[Start of Attachment]

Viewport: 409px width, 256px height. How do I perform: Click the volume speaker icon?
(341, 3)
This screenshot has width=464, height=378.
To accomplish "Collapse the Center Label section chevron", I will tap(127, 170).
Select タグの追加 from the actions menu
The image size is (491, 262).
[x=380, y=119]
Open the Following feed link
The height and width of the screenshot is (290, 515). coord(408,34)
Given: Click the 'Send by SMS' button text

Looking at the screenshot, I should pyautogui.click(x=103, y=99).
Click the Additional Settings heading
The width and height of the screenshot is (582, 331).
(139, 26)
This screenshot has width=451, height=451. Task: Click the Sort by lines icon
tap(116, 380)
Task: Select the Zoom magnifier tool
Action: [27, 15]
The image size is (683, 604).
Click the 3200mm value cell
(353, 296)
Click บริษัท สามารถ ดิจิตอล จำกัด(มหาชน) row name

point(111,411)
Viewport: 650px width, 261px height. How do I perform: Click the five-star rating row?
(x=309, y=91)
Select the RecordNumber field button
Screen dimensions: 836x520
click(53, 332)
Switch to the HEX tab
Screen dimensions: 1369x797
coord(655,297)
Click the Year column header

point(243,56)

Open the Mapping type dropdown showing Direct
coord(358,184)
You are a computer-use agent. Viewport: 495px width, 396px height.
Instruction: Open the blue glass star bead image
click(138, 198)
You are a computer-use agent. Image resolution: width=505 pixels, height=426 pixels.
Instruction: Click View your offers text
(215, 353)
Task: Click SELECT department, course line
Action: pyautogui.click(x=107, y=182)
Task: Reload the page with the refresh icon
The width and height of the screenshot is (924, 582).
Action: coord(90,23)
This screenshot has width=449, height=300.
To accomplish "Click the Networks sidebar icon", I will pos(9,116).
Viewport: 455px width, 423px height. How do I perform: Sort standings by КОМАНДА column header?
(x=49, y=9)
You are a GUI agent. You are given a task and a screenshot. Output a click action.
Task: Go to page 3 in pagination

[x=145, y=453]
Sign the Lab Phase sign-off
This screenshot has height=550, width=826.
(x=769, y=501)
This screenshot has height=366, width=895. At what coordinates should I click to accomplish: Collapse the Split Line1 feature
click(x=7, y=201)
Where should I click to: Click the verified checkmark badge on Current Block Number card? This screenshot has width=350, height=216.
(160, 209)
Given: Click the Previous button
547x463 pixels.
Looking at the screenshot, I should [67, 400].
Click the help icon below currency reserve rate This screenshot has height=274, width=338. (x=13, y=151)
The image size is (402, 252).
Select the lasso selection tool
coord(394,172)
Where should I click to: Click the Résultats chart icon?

[End of Attachment]

[Work request] Beginning at the line that holds "Given: Click the Previous button", write out word for word each line through the end of the records.

[Output of the task]
Given: Click the Previous button
547x463 pixels.
Looking at the screenshot, I should [67, 400].
Click the help icon below currency reserve rate This screenshot has height=274, width=338. (x=13, y=151)
The image size is (402, 252).
Select the lasso selection tool
coord(394,172)
Where should I click to: Click the Résultats chart icon?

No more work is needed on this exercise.